Jürgen Rottmann (born October 8, 1941) is a Chilean ornithologist and conservationist. He is a founding member of the Chilean Committee for the Defence of Flora and Fauna and director of the Chilean Union of Ornithologists. He is the founder of the Raptor Rehabilitation Center located at his own farm in Talagante and scientific director of the Gaviotin Chico Sustainability Foundation.

==Early life and career==
Born in Santiago in 1941, Jurgen Rottmann is the son of the German immigrants Kurt Rottmann and Greta Sylvester. The middle sibling of two sisters: Katarina and Veronica Rottmann, he grew up in Las Condes when it was a rural area, now a borough of Santiago close to the Cordillera de los Andes. Married to Rebeca Chavez, his lifelong partner, with whom he has two daughters and two sons. Jürgen Rottmann showed marked interest in nature from a young age and studied veterinary sciences at University of Chile as the only option open to him to become a naturalist in Chile in the 1960s. In 1972 he became the director of the National Forest Corporation. Soon after assuming the directorship, he published the first list of endangered birds in Chile. In 1978 he extended the list to mammals. The revised list used as a starting point the report he presented at the North American Wildlife and Natural Resources Conference in 1973.

==Author of wildlife books==
Jürgen Rottmann is the author and collaboration of numerous wildlife publications including a 1986 book about Chilean birds titled "Aves de Chile", where he a collaborated with the photographer Thomas Daskam. He also authored a Chilean wildlife series published in 1995. In 1989, 300 copies of his book Bosques de Chile were donated to the Biblioteca Nacional de Chile. The book and its detailed description of the Chilean forest was the result of extensive travel to remote locations in Chile. His 1990 bilingual book The Chilean Altiplano in collaboration with the wildlife photographer Nicolás Piwonka, was also donated to the Chilean National Library. Earnings from sales of the book were donated to the World Wide Fund for Nature.

== Promotion of environmental awareness ==
Jürgen Rottmann was part of the team of the nature documentary La Tierra en que Vivimos , made in Chile by the Televisión Nacional de Chile shown in the 1980s. Also during the eighties, the Chilean newspaper El Mercurio published a popular Sunday column titled "Chile: cosas de mirar" with text by Jürgen Rottmann and photography by his friend Thomas Daskam.
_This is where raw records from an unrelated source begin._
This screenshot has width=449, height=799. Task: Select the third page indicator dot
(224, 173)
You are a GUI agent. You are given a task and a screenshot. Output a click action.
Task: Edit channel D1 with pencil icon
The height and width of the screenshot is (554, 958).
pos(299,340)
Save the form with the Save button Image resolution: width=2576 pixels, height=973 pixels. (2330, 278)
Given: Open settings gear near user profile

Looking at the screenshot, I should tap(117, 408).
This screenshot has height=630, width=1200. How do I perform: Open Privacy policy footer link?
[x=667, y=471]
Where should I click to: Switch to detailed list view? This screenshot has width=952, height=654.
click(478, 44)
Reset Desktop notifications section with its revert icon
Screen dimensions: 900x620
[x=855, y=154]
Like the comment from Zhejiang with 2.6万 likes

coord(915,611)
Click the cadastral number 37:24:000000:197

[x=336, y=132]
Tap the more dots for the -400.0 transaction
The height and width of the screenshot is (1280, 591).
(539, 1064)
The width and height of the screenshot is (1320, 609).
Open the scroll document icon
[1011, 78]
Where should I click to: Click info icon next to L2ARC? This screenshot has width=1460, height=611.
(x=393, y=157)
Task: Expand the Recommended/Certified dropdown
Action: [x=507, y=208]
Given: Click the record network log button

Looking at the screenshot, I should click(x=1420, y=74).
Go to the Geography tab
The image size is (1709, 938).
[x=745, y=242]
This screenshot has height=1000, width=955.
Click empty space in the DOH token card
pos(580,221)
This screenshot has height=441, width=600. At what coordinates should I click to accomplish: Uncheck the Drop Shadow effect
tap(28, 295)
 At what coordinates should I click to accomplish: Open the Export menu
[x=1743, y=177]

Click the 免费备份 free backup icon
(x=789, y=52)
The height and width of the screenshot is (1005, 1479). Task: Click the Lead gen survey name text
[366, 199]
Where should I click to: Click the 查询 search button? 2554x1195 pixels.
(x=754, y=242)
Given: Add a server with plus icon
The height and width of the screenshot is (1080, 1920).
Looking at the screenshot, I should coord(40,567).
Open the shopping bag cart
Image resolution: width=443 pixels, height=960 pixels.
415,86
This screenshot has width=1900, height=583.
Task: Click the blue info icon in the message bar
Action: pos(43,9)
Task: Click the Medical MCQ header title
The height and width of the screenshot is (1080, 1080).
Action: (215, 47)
The National Geographic Magazine called Jürgen Rottmann "the David Attenborough of Chile" in a featured article about is conservation efforts as the Director of the Gaviotin Chico Sustainability Foundation. The foundation is dedicated to the preservation of the tiny desert bird called Gaviotin Chico or Peruvian Tern whose habitat is the coastline from northern Chile to Peru where the Atacama Desert meets the Humboldt Current at the Pacific Ocean. Jürgen Rottmann won the Premio Naturaleza Ladera Sur in 2023, an award given to people who have dedicated their lives to educate, raise awareness and promote the care of nature and the environment in Chile, the same year he participated in a nature conservation podcast series talking about his lifelong conservation efforts. and in an interview about the behaviour of urban birds. The environmental non-profit Fundación Frente de RIO awarded him a price for his lifelong conservation work in November 2025.